Norway to Consider Increasing 2020 CO2 Cuts
Norway will consider cutting its greenhouse gas emissions by more than a planned 30 percent by 2020 if it helps a U.N. climate deal due in Copenhagen in December, Prime Minister Jens Stoltenberg said Monday.
Norway, the world's number five oil exporter, has already adopted a goal of cutting its emissions by 30 percent by 2020, partly by using its vast oil wealth to buy carbon emissions quotas on international markets.
"I won't rule out ... that we can open up to going beyond 30 percent if it contributes to reaching an agreement" in Copenhagen, the newly re-elected Stoltenberg told NRK public radio before flying to New York for a U.N. climate summit on Tuesday.

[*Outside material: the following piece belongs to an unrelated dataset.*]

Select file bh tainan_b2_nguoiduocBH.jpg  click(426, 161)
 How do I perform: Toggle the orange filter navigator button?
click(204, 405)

Norway's goals are already among the most ambitious in the world. Germany is aiming for a 40 percent cut by 2020, and some Norwegian environmentalists want to match this.
The Nordic nation has also set an even tougher goal of becoming "carbon neutral" by 2030, when all emissions such as those from burning fossil fuels would be offset, for instance by investing in forests that soak up greenhouse gases as they grow.
"We've already shown willingness to make considerable cuts," said Stoltenberg, whose three-party center-left coalition won re-election last week.
"I think we will get an agreement in Copenhagen ... what I'm more worried about is whether it will be a strong enough agreement," he said.
Developing nations say that industrialized countries should cut by at least 40 percent by 2020, the top end of a 25 to 40 percent range outlined by the U.N.'s climate panel to avoid the worst of projected desertification, floods and rising seas.
Norway has a fund of almost $430 billion saved from oil so can afford emissions quotas abroad for its 4.8 million people.